The addition of the -u, --password, and --ssl parameters will prompt for obfuscated password input of the Elasticsearch user specified, and connect to the cluster using TLS encryption.

You can read more about other available options and use cases in the diagnostic’s Github repository.

Scrubbing capability

For some of you, metadata privacy may be just as important as operational data privacy. If that’s the case for you, the diagnostic can obfuscate specific terms or “tokens” with generated terms in its output that are consistent within the output files. Simply define the terms you wish to scrub in a list of tokens within a yml file, and execute the scrub command:

Example tokens in a yml file

tokens: 
  - 'node-[\d?]*' 
  - 'cluster-630' 
  - 'disk1' 
  - 'data-one'

Example scrub command

./scrub.sh -a /path/to/my/diagoutput/diagnostics-20180621-161231.tar.gz -o /home/adminuser/sanitized-diags -c /home/adminuser/sanitized-diags/scrub.yml

The diagnostic will replace each token found in the diagnostic with a generated literal term. For example the term data-one in the tokens list will become some_string_value_1 throughout the diagnostic output. More file sanitization options can be found in the File Sanitization section of the diagnostic’s repo.

Don’t forget Logstash!

Like we showed earlier, the diagnostic tool is not just for Elasticsearch clusters — it can also execute against Logstash to produce run-time metrics about memory utilization, pipeline inputs/outputs (with event counts), and a summary of other Logstash Stats API options.

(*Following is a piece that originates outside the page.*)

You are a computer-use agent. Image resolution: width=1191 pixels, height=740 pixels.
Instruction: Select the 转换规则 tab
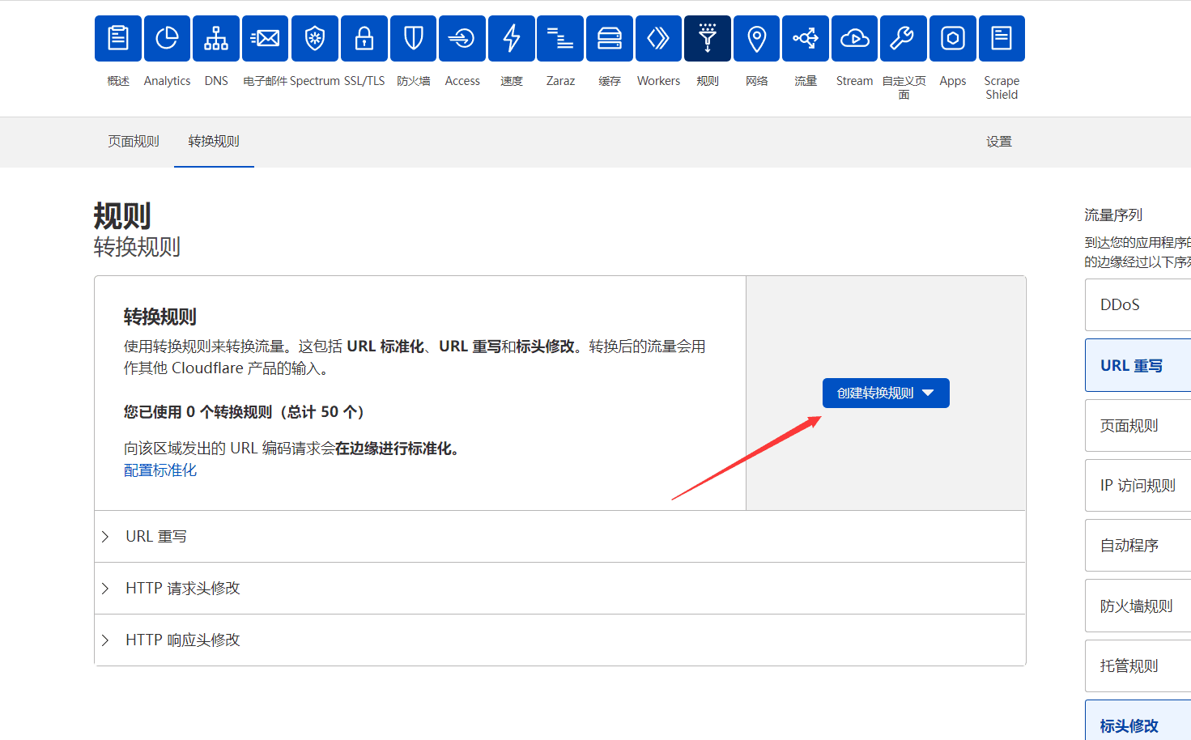click(214, 142)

A Support Diagnostic against Logstash can also be executed locally or remotely, by using either the logstash-local or logstash-remote --type values. In this example we execute the diagnostic on the same host as Logstash with --type logstash-local and against a non-standard port value of 9610:

sudo ./diagnostics.sh --host localhost --type logstash-local --port 9610

A different set of files will be produced in the zip, capturing much of the content from the Logstash APIs mentioned above. Feel free to review the specific output files on the following page.

What about Elastic Cloud Enterprise (ECE) diagnostics?

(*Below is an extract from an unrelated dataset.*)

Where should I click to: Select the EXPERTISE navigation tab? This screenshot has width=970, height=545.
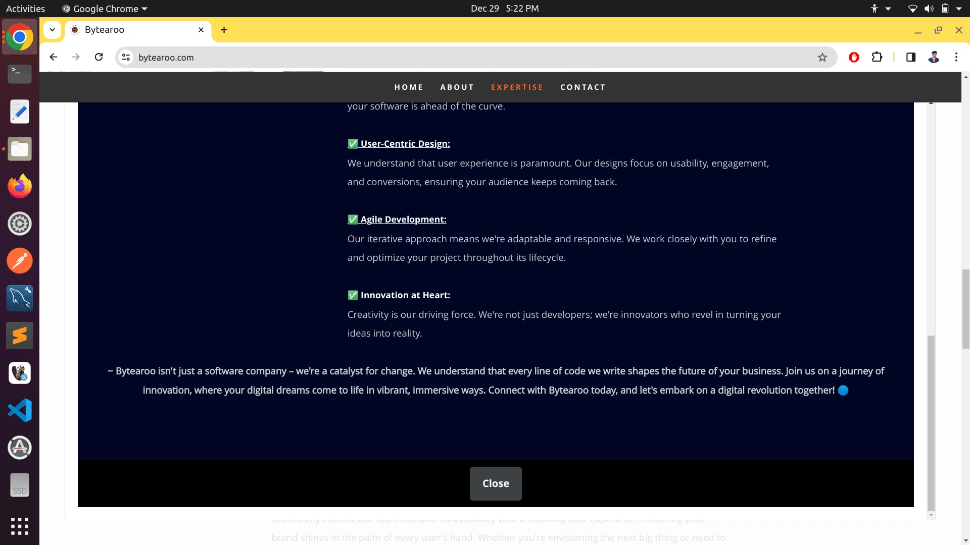(518, 87)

ECE users may have noticed that everything so far is related to the publicly available Support Diagnostic for Elasticsearch clusters and Logstash instances. An additional Support Diagnostic exists for ECE to collect information about ECE containers and components.

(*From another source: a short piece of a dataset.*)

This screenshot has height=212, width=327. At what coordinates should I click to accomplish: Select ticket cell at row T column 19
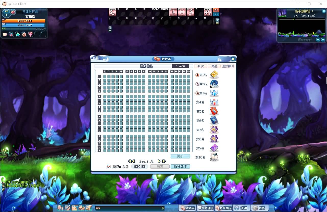coord(188,151)
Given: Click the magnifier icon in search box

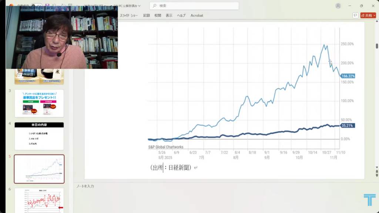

The ECE diagnostic can efficiently collect logs and metrics from things that ECE uses behind the scenes to orchestrate, like allocators, proxies, Zookeeper, even the error logs from the Elastic Stack components being hosted.

The Support team will often request both the traditional, cluster-level Support Diagnostic (as discussed in this blog) as well as an additional ECE diagnostic from ECE instances. Since the ECE Support Diagnostic is a totally different utility, it’s important to note the difference between a Support “cluster” diagnostic and an “ECE diagnostic” in this scenario.

Anything else?

Yes! The Support Diagnostic is a “living” utility that is always being updated. Try to use the most recent version in order to access content from new API calls, tinker with experimental features like the new Monitoring Data Export, or just benefit from general improvements as they’re made.

Hopefully this helps explain what the Support Diagnostic is, what you can do with it, and how it aids Support in ensuring your cluster is running at its optimal performance. Explore its APIs further, offer feedback in the repository, or use it for your own Elastic troubleshooting purposes.